→ **AIM**:
Count the lines of the listing below that contain the string "Наши", with case counting. Reply with the number only.

→ **DATASET EXCERPTS**:

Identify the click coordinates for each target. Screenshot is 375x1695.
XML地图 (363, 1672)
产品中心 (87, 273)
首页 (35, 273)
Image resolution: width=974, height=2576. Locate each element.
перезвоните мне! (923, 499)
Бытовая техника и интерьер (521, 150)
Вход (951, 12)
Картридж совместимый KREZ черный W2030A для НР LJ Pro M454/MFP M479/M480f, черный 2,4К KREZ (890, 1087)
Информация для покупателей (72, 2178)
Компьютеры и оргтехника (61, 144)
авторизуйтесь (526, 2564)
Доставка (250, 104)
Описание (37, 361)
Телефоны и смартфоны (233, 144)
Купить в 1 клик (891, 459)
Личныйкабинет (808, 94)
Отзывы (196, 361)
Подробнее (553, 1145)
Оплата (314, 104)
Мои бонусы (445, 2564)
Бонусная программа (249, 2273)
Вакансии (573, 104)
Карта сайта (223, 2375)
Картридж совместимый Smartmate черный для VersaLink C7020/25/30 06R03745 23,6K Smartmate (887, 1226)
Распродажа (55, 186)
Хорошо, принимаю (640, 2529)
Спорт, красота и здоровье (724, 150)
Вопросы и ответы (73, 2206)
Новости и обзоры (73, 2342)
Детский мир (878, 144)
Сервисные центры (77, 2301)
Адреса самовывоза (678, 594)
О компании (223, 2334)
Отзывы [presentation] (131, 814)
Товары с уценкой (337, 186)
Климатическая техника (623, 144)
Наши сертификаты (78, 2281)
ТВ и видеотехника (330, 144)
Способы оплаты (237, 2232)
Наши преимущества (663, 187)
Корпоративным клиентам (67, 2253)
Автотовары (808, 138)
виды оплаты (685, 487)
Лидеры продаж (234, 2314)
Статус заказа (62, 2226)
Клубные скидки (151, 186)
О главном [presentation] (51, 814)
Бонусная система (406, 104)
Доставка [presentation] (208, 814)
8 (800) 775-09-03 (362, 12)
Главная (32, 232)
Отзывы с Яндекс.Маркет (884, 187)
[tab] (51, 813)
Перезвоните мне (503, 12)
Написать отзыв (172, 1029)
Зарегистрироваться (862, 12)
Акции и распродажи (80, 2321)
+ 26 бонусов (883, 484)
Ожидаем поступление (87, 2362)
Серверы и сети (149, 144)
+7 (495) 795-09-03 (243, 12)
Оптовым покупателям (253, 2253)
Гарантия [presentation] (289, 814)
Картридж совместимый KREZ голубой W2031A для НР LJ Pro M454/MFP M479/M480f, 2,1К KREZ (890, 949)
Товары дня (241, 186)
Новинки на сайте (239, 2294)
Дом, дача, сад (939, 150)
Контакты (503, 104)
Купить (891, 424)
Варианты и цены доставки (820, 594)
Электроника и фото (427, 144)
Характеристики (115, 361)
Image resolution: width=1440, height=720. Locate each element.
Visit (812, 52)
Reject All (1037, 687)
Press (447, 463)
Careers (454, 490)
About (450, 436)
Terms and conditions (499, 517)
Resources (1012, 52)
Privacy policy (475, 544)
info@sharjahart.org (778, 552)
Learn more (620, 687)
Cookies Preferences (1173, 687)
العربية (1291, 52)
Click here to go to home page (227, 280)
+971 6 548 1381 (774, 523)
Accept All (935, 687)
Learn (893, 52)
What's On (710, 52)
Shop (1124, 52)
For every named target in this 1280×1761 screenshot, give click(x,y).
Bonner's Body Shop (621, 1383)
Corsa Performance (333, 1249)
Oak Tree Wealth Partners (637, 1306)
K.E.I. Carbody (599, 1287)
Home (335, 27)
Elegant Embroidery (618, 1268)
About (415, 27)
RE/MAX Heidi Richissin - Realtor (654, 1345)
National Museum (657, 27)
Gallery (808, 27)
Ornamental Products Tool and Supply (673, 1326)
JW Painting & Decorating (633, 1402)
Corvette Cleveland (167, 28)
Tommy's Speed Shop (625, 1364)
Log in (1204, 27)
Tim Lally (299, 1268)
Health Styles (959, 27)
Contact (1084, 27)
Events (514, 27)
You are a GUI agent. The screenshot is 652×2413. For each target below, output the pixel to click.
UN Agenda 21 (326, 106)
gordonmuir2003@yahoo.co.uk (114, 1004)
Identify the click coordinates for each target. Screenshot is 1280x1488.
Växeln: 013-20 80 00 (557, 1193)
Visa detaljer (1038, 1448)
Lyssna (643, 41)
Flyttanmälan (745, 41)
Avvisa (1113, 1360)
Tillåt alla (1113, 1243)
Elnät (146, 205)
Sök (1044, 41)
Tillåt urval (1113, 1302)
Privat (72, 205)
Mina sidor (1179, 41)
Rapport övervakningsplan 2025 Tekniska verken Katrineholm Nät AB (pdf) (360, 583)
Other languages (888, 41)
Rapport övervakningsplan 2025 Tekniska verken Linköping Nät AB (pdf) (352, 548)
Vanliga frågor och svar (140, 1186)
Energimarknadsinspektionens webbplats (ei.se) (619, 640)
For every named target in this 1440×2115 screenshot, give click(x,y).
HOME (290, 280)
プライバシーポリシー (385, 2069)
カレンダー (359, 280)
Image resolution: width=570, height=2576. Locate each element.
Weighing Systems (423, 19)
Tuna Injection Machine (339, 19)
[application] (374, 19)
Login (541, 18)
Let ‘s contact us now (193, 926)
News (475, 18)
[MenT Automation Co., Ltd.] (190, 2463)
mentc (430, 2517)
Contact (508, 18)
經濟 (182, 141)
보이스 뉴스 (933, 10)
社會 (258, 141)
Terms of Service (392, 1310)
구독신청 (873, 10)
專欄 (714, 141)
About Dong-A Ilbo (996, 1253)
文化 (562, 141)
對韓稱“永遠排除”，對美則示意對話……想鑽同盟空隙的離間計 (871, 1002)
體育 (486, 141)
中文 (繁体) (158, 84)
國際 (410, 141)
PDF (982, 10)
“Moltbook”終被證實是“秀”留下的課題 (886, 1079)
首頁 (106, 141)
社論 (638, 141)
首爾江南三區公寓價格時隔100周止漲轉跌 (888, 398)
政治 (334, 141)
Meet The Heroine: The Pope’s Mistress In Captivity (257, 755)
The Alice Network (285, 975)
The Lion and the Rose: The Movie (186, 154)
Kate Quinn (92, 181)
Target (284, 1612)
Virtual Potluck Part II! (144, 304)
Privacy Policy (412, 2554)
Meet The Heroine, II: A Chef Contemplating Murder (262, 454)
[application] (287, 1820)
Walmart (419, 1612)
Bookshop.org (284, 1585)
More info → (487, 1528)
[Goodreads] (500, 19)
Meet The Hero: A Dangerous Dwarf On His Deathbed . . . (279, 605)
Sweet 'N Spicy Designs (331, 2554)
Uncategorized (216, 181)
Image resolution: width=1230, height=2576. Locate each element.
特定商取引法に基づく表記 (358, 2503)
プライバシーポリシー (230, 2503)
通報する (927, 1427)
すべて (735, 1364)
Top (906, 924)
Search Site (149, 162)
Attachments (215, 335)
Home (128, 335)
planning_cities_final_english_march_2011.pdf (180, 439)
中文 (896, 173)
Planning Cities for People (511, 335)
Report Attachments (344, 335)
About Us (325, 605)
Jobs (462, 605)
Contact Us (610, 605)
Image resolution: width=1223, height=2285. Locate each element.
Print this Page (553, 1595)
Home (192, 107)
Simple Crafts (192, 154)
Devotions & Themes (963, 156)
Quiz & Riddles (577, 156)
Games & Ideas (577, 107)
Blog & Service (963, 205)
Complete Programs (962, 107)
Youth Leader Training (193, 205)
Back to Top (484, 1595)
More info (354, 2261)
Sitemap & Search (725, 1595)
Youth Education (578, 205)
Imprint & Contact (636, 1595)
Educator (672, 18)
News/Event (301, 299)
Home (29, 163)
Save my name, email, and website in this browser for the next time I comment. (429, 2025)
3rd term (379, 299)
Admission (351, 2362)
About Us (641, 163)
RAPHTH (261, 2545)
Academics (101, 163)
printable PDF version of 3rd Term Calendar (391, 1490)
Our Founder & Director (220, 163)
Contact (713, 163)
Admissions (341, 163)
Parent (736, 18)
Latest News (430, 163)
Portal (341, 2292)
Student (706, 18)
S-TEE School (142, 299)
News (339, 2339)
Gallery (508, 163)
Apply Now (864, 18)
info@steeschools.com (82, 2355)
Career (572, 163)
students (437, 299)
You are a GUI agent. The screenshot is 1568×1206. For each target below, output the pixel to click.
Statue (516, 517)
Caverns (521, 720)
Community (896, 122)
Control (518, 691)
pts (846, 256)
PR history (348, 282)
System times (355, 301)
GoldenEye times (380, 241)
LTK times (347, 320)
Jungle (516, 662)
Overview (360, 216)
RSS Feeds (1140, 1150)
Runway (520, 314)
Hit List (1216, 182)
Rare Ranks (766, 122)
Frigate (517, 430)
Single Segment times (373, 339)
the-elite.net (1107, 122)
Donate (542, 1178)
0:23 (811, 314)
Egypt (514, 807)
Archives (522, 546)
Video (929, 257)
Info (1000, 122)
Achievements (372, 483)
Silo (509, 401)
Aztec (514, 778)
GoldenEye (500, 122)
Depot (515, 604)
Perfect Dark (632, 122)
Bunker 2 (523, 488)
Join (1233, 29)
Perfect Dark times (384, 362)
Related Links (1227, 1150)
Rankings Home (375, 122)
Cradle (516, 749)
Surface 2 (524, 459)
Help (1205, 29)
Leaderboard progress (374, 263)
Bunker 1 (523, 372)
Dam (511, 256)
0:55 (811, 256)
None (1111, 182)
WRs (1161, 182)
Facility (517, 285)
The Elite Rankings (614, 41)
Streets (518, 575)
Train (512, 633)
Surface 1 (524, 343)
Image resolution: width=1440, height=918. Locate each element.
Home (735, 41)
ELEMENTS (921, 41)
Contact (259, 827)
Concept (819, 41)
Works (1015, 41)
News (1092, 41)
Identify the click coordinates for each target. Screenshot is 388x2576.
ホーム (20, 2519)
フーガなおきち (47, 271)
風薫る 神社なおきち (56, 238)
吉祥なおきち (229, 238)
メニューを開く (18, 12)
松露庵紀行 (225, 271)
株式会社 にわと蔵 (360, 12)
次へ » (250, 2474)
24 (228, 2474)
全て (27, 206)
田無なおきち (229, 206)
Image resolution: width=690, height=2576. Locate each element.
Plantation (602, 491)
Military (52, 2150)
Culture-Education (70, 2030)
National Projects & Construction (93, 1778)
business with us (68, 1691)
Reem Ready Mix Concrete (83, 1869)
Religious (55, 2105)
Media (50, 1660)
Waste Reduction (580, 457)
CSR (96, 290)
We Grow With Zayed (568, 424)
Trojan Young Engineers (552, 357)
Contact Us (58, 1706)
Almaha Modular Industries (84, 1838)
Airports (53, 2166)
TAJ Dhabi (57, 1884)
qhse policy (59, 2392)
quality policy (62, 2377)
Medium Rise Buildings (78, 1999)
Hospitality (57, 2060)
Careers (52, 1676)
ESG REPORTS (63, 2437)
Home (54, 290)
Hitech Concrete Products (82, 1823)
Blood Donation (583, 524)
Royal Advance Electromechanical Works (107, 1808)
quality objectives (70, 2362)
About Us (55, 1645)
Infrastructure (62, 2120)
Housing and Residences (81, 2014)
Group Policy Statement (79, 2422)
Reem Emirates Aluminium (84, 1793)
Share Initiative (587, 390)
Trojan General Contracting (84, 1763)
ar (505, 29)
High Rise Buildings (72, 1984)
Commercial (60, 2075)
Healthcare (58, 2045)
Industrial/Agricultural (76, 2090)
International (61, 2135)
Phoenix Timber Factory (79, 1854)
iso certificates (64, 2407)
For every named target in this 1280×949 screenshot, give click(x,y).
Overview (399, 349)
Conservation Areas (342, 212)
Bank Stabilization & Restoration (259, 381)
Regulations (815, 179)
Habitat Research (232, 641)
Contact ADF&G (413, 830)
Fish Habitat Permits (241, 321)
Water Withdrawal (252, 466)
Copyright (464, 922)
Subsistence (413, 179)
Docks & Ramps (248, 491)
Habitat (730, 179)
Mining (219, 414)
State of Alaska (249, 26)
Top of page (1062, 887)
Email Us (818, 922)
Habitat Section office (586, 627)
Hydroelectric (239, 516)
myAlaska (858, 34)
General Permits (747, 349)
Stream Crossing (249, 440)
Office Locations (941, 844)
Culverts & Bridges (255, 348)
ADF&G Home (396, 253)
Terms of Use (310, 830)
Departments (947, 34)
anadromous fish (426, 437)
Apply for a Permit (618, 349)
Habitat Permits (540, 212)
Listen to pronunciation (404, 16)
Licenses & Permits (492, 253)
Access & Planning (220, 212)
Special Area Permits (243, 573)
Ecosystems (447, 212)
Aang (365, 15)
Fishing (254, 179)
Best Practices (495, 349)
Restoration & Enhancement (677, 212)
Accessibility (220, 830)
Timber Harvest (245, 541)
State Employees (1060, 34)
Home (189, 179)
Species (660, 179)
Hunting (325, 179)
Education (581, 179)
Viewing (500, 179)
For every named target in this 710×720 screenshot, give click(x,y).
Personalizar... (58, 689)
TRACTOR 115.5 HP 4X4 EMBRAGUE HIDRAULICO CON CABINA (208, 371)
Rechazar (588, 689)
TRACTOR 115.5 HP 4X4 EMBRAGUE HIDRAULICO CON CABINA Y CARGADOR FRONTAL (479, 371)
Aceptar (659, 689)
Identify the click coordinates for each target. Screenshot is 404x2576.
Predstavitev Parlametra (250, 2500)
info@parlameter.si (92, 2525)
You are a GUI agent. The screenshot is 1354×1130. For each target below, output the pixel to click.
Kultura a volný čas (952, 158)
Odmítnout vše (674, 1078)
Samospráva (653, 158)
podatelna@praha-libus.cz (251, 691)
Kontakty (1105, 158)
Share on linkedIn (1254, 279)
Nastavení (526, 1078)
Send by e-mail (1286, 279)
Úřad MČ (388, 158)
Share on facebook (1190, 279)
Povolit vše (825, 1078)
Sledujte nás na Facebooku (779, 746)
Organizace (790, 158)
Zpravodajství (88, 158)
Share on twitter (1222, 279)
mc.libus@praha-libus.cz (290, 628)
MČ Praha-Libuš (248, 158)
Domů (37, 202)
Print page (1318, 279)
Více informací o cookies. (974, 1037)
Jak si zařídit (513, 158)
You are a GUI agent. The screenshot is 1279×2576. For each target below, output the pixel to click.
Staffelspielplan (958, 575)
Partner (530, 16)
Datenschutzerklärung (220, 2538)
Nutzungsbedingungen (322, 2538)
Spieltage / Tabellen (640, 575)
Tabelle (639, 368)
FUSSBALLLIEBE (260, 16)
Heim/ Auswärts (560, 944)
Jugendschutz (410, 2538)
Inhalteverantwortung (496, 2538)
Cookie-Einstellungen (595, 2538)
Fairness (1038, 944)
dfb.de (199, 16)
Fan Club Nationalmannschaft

→ **ANSWER BELOW**:
2